- **Written instruction**: Reproduce verbatim everything in the listing below, from the line containing "Task: Point to the 0.5" down to the end of the listing, with both ends included. Omit the pictures from your output.

"""

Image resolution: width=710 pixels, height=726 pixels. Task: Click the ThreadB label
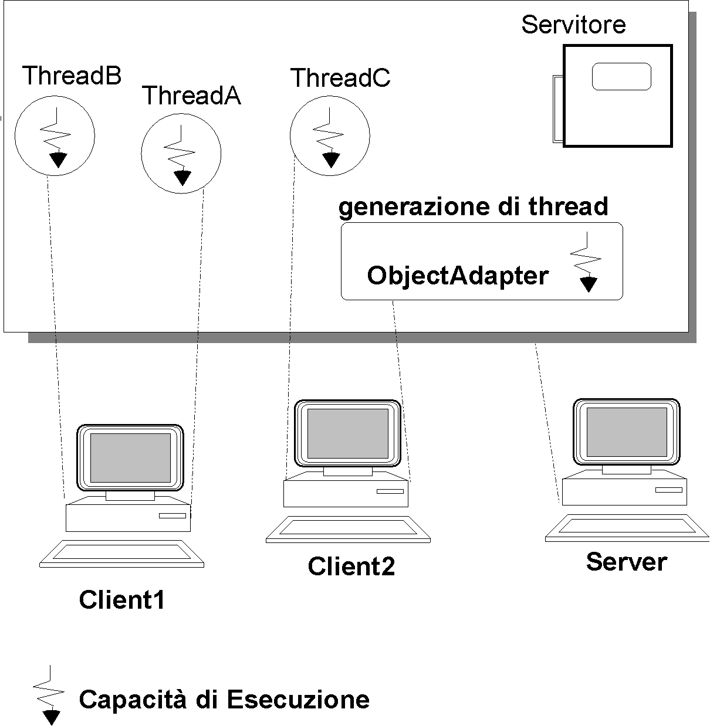[72, 76]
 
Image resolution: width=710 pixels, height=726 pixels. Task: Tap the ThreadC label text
[340, 78]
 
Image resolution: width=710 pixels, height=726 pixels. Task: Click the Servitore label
[573, 25]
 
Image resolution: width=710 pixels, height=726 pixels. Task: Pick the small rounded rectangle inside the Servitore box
[621, 77]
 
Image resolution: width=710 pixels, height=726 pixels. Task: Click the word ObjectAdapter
[458, 275]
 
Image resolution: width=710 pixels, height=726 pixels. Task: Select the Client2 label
[351, 566]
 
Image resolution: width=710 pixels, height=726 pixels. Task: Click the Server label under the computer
[626, 562]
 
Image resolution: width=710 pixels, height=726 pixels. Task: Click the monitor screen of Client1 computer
[130, 457]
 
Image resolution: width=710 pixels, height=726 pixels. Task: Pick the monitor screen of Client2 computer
[348, 433]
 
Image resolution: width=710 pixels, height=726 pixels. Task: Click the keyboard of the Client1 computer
[122, 554]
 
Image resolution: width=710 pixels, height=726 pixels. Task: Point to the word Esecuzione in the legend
[298, 700]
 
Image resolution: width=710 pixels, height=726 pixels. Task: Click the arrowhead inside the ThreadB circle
[58, 160]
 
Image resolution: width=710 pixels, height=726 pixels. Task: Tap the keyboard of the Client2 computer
[348, 529]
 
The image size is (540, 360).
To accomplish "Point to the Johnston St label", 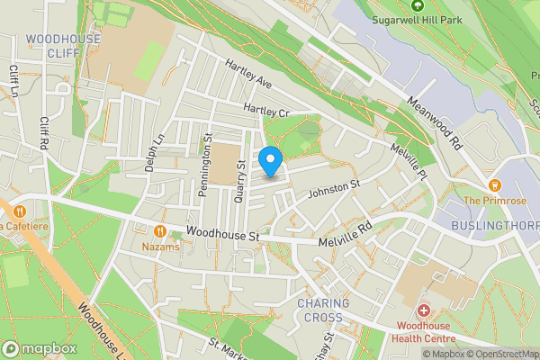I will pyautogui.click(x=334, y=188).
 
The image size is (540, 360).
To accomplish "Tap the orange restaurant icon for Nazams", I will pyautogui.click(x=160, y=230).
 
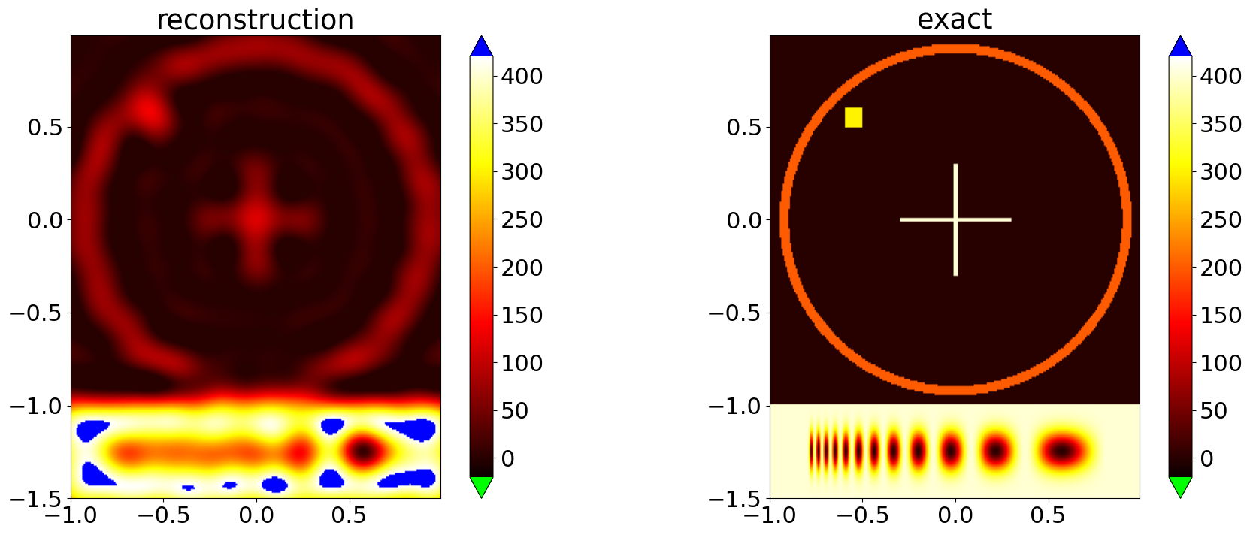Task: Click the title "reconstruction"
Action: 255,19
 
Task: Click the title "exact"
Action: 954,19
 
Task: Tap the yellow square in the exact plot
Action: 853,117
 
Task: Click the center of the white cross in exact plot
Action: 955,219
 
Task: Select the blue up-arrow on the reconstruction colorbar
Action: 481,47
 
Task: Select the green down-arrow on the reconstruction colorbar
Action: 481,486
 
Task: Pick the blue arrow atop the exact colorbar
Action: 1180,47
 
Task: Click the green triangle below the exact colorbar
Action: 1180,486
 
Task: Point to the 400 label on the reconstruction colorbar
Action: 522,76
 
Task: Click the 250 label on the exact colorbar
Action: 1221,219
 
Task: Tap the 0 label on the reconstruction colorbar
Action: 508,458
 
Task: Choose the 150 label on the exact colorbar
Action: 1221,315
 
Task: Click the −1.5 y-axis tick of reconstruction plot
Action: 37,499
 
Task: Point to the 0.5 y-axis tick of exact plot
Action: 743,127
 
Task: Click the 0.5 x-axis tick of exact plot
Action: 1048,515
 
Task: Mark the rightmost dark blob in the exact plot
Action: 1062,451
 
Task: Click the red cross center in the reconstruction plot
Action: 256,218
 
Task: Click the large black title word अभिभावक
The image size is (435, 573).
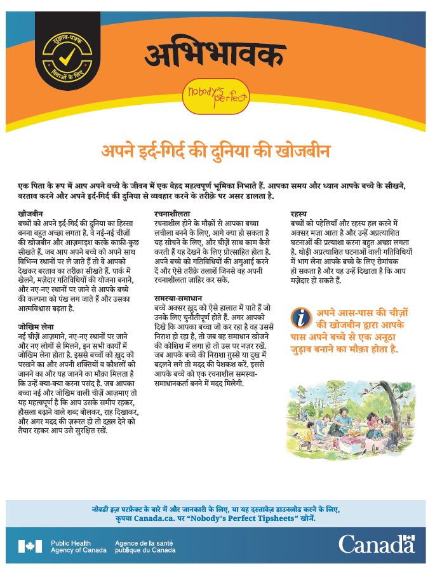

"""

- **Output of the task**:
Task: Point to the 0.5 y-axis tick of exact plot
Action: 743,127
 
Task: Click the 0.5 x-axis tick of exact plot
Action: 1048,515
 
Task: Mark the rightmost dark blob in the exact plot
Action: 1062,451
 
Task: Click the red cross center in the reconstruction plot
Action: 256,218
 
Task: Click the large black title word अभिभावक
The image size is (435, 573).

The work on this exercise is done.